Ons hoogste rechtscollege, de Hoge Raad, heeft recent een uitspraak gedaan over het recht tot opschorten en ontbinden in geval dat contractspartijen (i) tegelijkertijd moeten presteren, maar (ii) daartoe allebei op het beslissende tijdstip niet in staat waren (onafhankelijk van elkaar). Wie mag er dan opschorten? Allebei of geldt hier het adagium ‘wie het komt, die het eerst maalt’?
De Hoge Raad gaat eerst in op de parlementaire geschiedenis bij de totstandkoming van de huidige opschortingsregeling, en behandelt de volgende opmerking destijds door de regeringscommissaris (lees: de wetgever) gemaakt:
“Voor de vraag wie in gevallen van gelijk oversteken ( ) mag opschorten, is beslissend bij wiens wederpartij de nakoming het eerst hokt. In de praktijk is dat vrijwel altijd duidelijk omdat die wederpartij dan zal zeggen waarom zij niet nakomt ( ). De vraag of bevoegdelijk wordt opgeschort, gaat dan op in de vraag of de wederpartij haar verweer terecht voert.”

..............................

## OPDRACHTEN
**a)** Beantwoord de volgende vragen over de tekst over opschorten:
(i) Welk rechtscollege heeft de uitspraak gedaan?
(ii) Door wie werd de opmerking gemaakt waarop dat rechtscollege ingaat?
(iii) Wat is volgens die opmerking beslissend voor de vraag wie mag opschorten?
**b)** Geef alle zinnen van het citaat tussen dubbele aanhalingstekens in de tekst over opschorten.
**c)** Neem uit de tekst over opschorten letterlijk het stuk over van "Ons hoogste rechtscollege, de" tot en met "het eerst maalt’?".

(Gegevens voor tekst en het aanwijzen van elementen)
..............................

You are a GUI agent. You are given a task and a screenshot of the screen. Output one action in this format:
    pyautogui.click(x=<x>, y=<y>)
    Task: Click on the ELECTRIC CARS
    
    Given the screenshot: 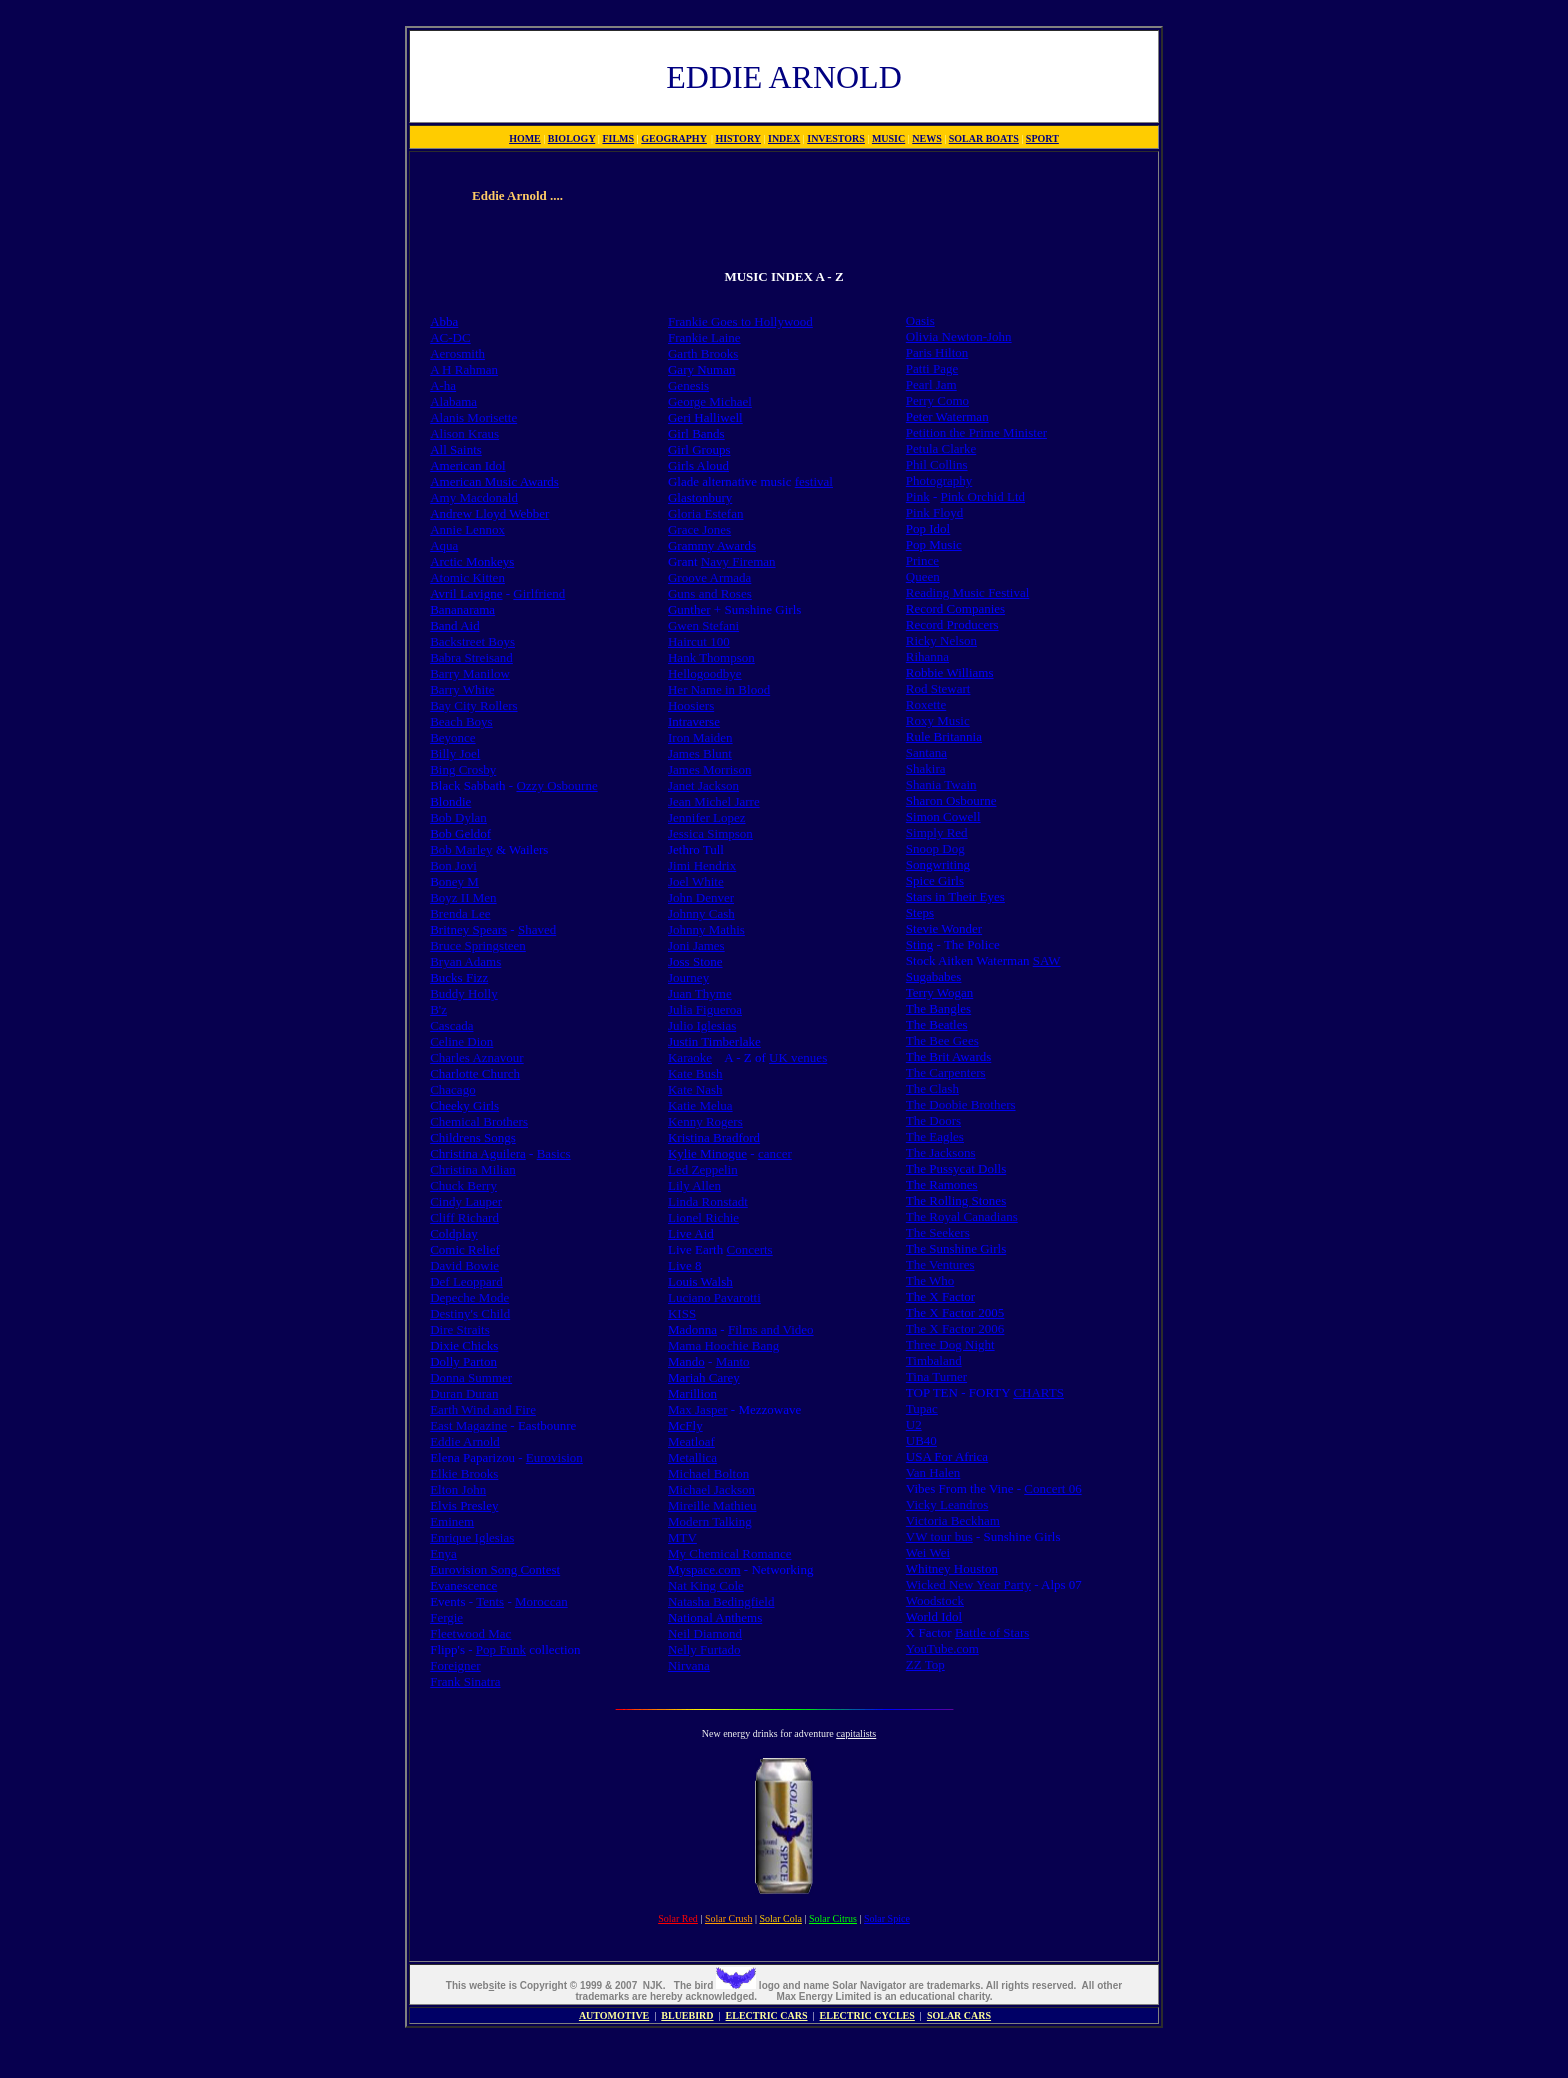 What is the action you would take?
    pyautogui.click(x=767, y=2015)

..............................

## ANTWOORDEN
**a)**
(i) De Hoge Raad.
(ii) Door de regeringscommissaris (de wetgever).
(iii) Bij wiens wederpartij de nakoming het eerst hokt.

**b)**
1. Voor de vraag wie in gevallen van gelijk oversteken ( ) mag opschorten, is beslissend bij wiens wederpartij de nakoming het eerst hokt.
2. In de praktijk is dat vrijwel altijd duidelijk omdat die wederpartij dan zal zeggen waarom zij niet nakomt ( ).
3. De vraag of bevoegdelijk wordt opgeschort, gaat dan op in de vraag of de wederpartij haar verweer terecht voert.

**c)**
Ons hoogste rechtscollege, de Hoge Raad, heeft recent een uitspraak gedaan over het recht tot opschorten en ontbinden in geval dat contractspartijen (i) tegelijkertijd moeten presteren, maar (ii) daartoe allebei op het beslissende tijdstip niet in staat waren (onafhankelijk van elkaar). Wie mag er dan opschorten? Allebei of geldt hier het adagium ‘wie het komt, die het eerst maalt’?